The villager shakes his head and mutters "Very bad when drumming stops."
The missionary figures that it must be a local custom and goes to his hut for the night. The next morning, he awakens to the same incessant drumming. He approaches another villager and asks "Please, can you tell me when the drumming will stop?"
This villager too responds the same way "When drumming stops, very bad."
A few more times he tries to find out when the drumming will stop and he always gets the same answer "When drumming stops, very bad."
Finally he approaches one of the village elders and asks him when the drumming will stop.
The elder tells him "Very bad when drumming stops."
"What does it mean when the drumming stops? Why is that bad?"
"Oh, very bad. When drumming stops, bass solo."
 
I was out golfing with my wife when she got stung by a bee and had a severe allergic reaction. I told her "how hard can it be to find a doctor on a golf course?" I ran over to the next group and asked "are any of you doctors?"
One guy said "yes, I am."
"Doctor, we need your help. My wife was stung by a bee and she's having a bad reaction."
"Where was she stung?"
"Between the first and second holes."
"Tell her that her stance is too wide."
 
Patrick & Murphy were out fishing at sea. When they were done for the day, they tried to start up the engine but it just wouldn't start. They were miles from land. Patrick says "What are we going to do now?"

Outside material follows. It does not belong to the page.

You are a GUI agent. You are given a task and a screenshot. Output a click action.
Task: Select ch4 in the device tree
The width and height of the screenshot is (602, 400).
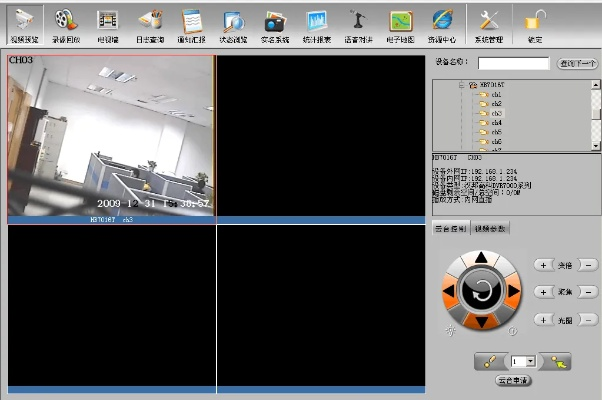tap(497, 123)
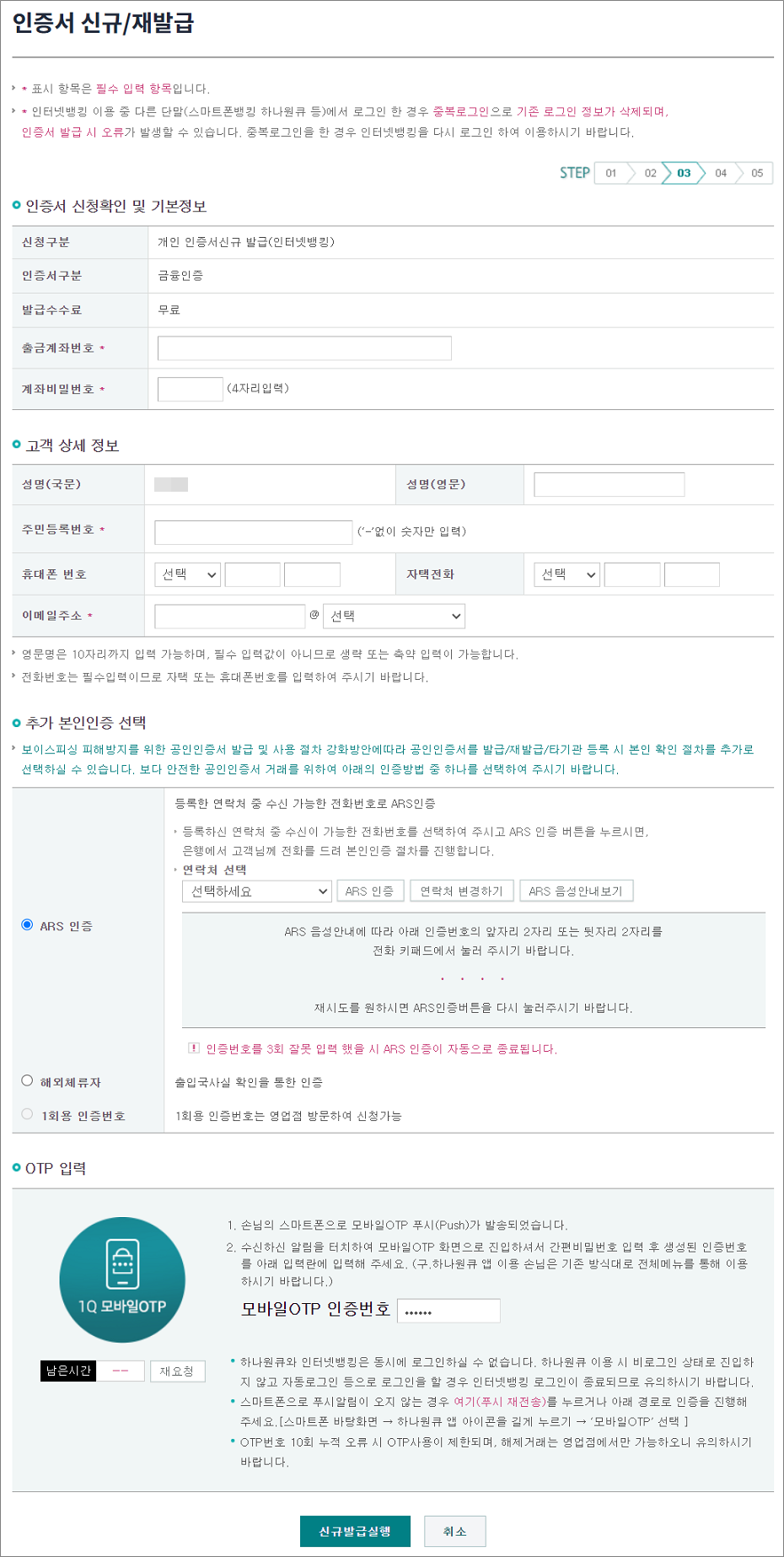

Murphy tells him "We're just going to have to wait here for someone to come by and rescue us."
After two days a bottle floats by and Patrick grabs it. When he uncorks it, a genie comes out and says "I will grant you one wish."
Patrick thinks for a moment and says "I want you to turn the ocean into Guinness."
The genie snaps his fingers and the entire ocean turns black with a nice creamy foam on top.
Murphy says "Why in the Hell did you go and do that? Now I'm going to have to piss in the boat."